自分の「愛車」に関する投稿を続けていたのは、8月27日に過失運転致死の罪で起訴された山田穣被告(57)だ。

起訴状によると、山田被告は2021年5月、福岡市早良区城西で友人と道路を自転車で横断していた中学3年の男子生徒を制限速度を超える車ではね、死亡させたとされている。

これまでの取材で、山田被告は事故の直前まで対向車線にはみ出しての追い抜き行為や、クラクションを鳴らしての幅寄せなど、「危険な運転」を繰り返していたことがわかっている。

事故現場手前の防犯カメラ映像

ウィンカーを出さずに…以前から危険な運転

山田被告の危険な運転は、今回だけではなく、以前から目撃されていた。

テレビ西日本に寄せられた視聴者が撮影した映像。
山田被告が当時愛用していた高級スポーツカーと同じナンバーの車が、ウィンカーを出さずに交差点内で車線を変更すると、あっという間に見えなくなるほどのスピードで直進しているのが分かる。
さらに、赤信号にも関わらず、堂々と横断歩道を超えて停車していた。

視聴者が撮影した映像(福岡市南区)
同ナンバーの高級スポーツカー

交通ルールを無視し、危険な運転を繰り返すドライバーには、共通した傾向や特徴があると専門家は指摘する。

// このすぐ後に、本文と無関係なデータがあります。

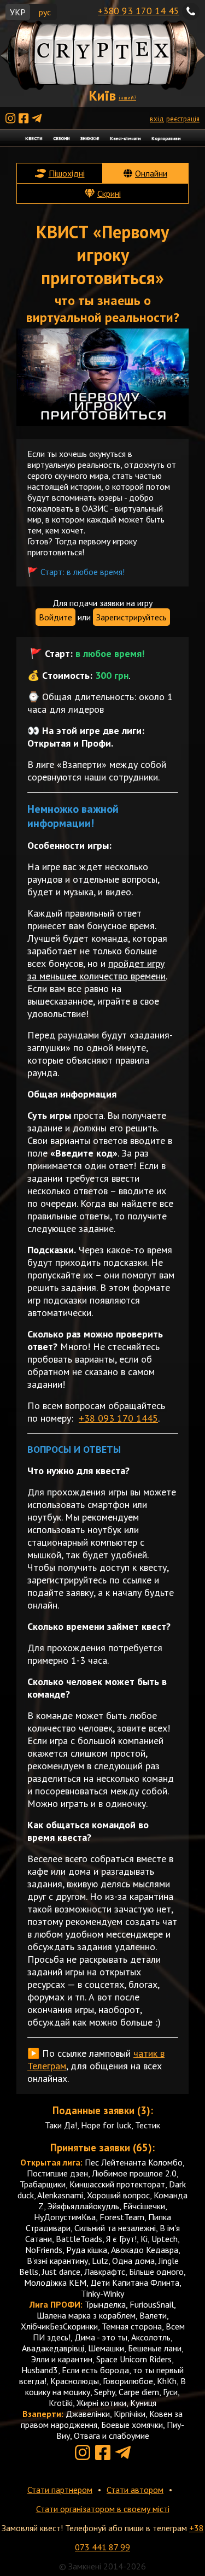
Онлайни (151, 173)
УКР (18, 12)
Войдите (55, 617)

「自分は偉い」という誤解が“あおり”や“危険運転”に

日本交通心理学会・志堂寺和則副会長:
(危険な運転をする人の)多くは、自分の運転に自信を持たれている方、少しくらい危険な運転をしても事故になるとか、そういう気があまりしてない方です

日本交通心理学会・志堂寺和則副会長

日本交通心理学会・志堂寺和則副会長:
優越感。自分はそういう車格の高い車に乗っているんだぞという意識が、自分は偉いんだぞというような誤解を招いて“あおり”、あるいは“危険な運転”(を行ってしまう)

山田被告は当初、容疑を否認していたが、事故当時スピード違反をしていたことはおおむね認めていて、すでに免許を返納しているという。